As an unfunded, pay-as-you-go scheme, there is no investment growth to offset against the employers' obligation to meet the balance of the cost of the scheme benefits.
Meeting teachers' expectations
From a financial point of view, it is relatively easy for employers to leave the TPS. There is no termination debt that falls on the employer on withdrawing and there is no obligation on independent schools to match the benefits of the TPS through other pension arrangements.
The main constraint on leaving the TPS is employee relations. Independent schools are torn between the need to stay competitive in terms of fees and attracting and retaining high-quality staff.
Fee-paying schools that withdraw from the TPS generally provide defined contribution (DC) pension arrangements in its place.
There would be little point establishing a new defined benefit pension scheme that would allow the school to set the pace of funding but still expose it to open-ended pension contribution obligations and costs arising from increasing life expectancy and low interest rates.
There is a risk that DC pension schemes will be regarded as less generous by staff, though the extent to which that is the case will depend on contribution rates.

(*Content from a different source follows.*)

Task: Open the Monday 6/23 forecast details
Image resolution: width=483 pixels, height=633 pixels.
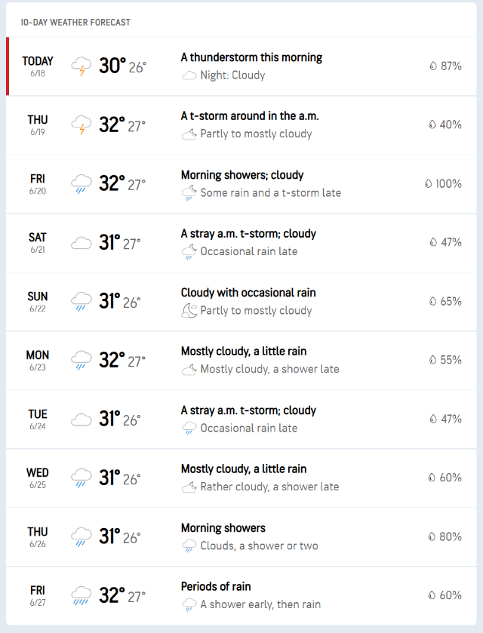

In some circumstances, strike action by disaffected staff may result from withdrawing or preparing to withdraw from the TPS.
On the other hand, providing DC pension benefits may be seen as achieving greater parity of pension terms between teaching and support staff, who are generally already in DC pension arrangements.
A potential half-way house that some schools have considered is to seek to remain in the TPS on the basis that teaching staff meet part of the required increase in contributions and/or that the TPS continues to apply, but on the basis of reduced pensionable pay (through a contractual agreement) or in return for agreed pay cuts.
Where an independent school withdraws from the TPS and offers a new DC pension arrangement instead, the increasing governance costs surrounding DC occupational pension schemes (arising from legislation and stringent Pensions Regulator guidance on matters such as DC trustee chairs' governance statements) means the choice for schools is effectively between a contract-based group personal pension scheme, and a DC master trust.
Such arrangements will save costs in terms of management time and administration expenses, as compared with a stand-alone DC occupational scheme.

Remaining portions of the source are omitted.